(Screenshot grounding data)
■ ■ ■ ■

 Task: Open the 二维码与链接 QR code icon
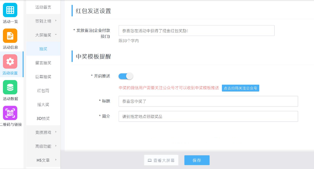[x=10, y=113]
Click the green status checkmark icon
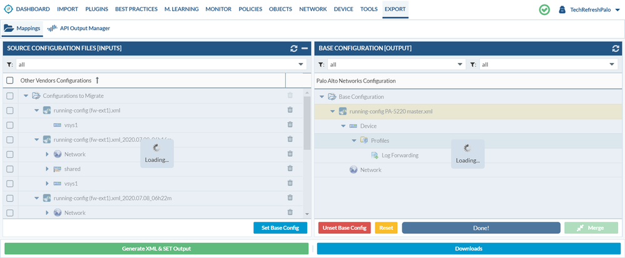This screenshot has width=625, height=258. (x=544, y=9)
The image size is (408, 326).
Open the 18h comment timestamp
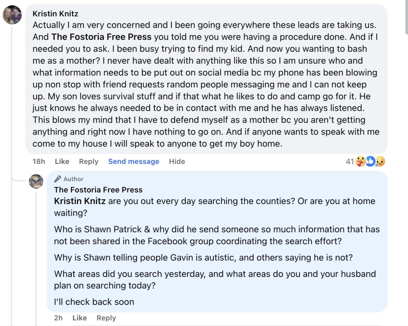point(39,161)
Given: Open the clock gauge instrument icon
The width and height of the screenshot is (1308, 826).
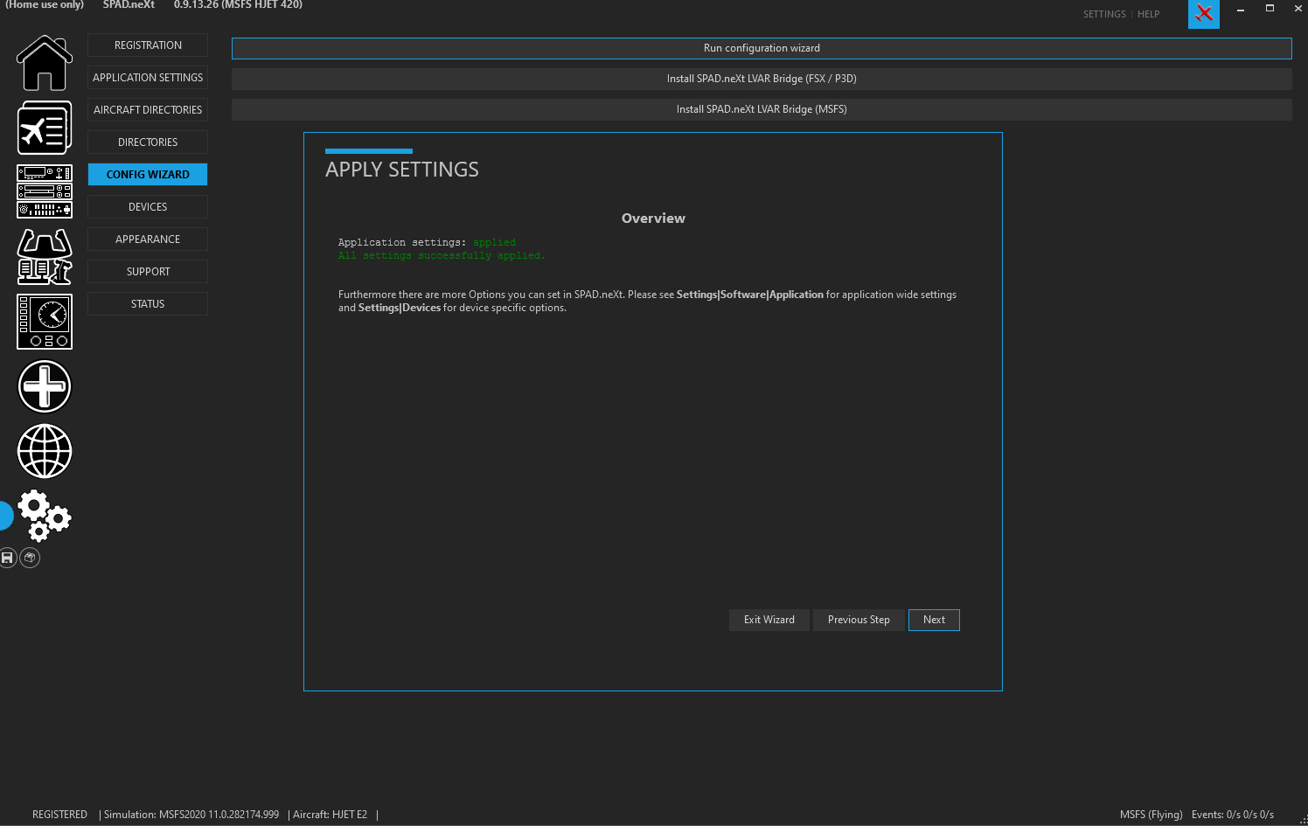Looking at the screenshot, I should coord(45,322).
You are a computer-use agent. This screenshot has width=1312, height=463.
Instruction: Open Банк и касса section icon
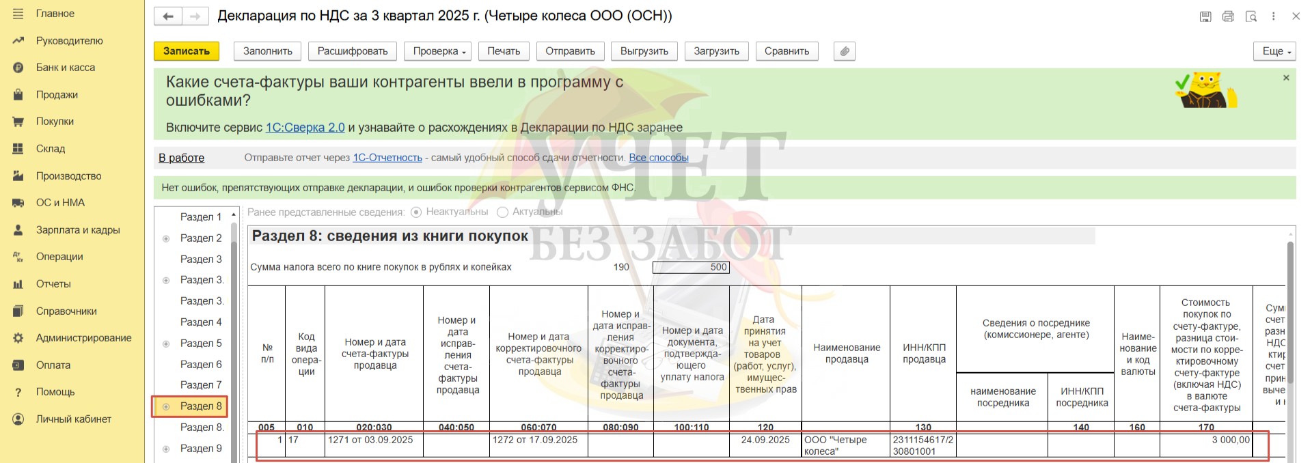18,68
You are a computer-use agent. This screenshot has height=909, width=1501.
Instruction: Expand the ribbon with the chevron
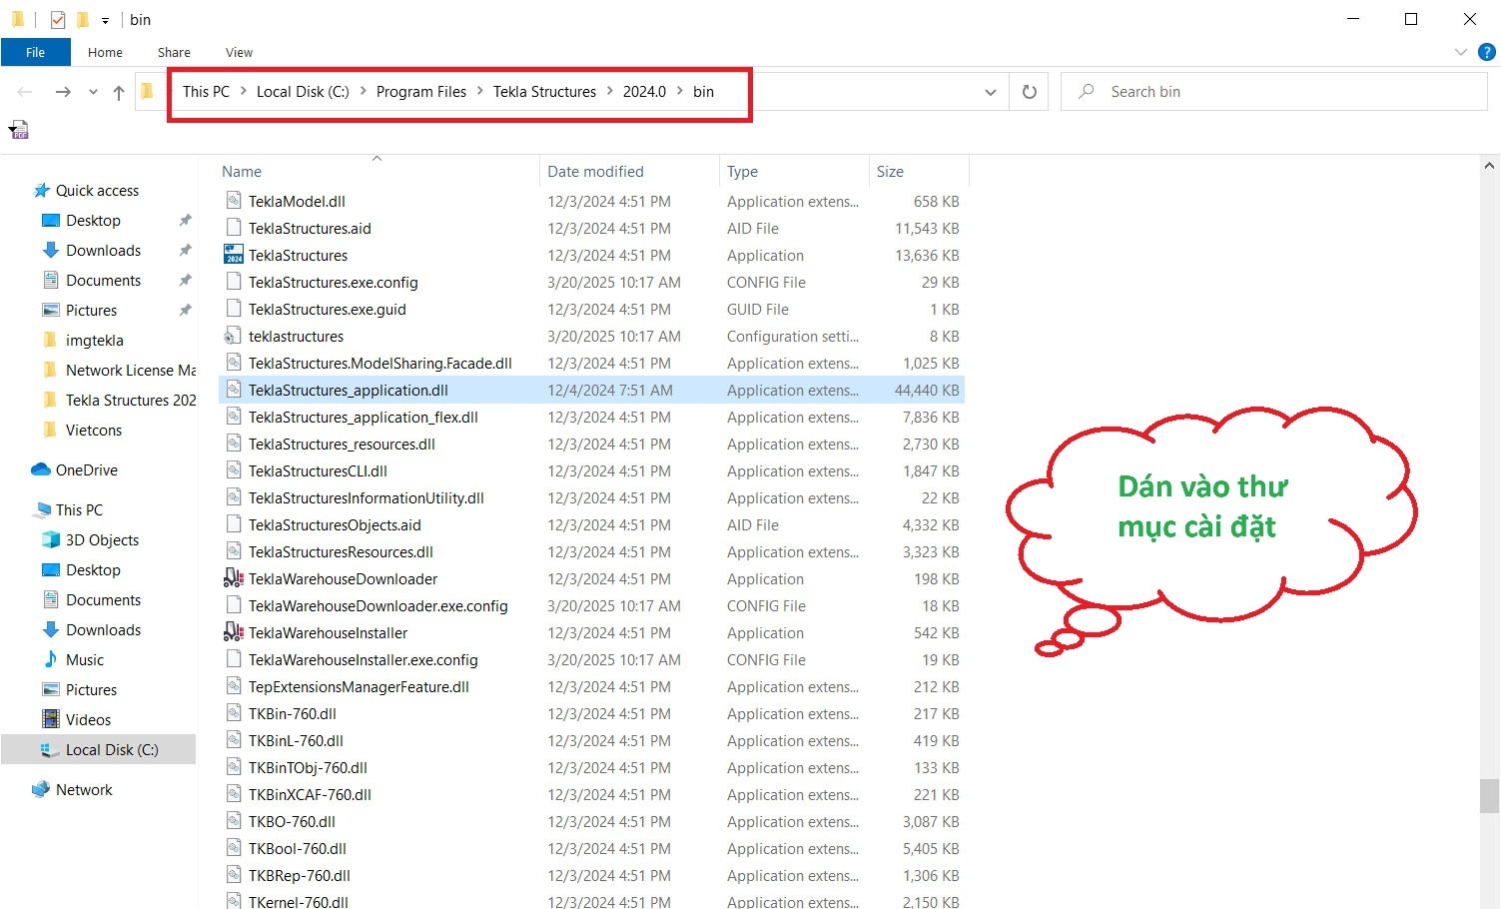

■ ■ ■ ■

• _Exercise instructions_: Output exactly the lines from the one containing "Instruction: Open Банк и касса section icon" through the last line of the records above, both included, and leave out the pictures.

• _Task answer_:
Instruction: Open Банк и касса section icon
18,68
You are a computer-use agent. This screenshot has height=909, width=1501.
Instruction: Expand the ribbon with the chevron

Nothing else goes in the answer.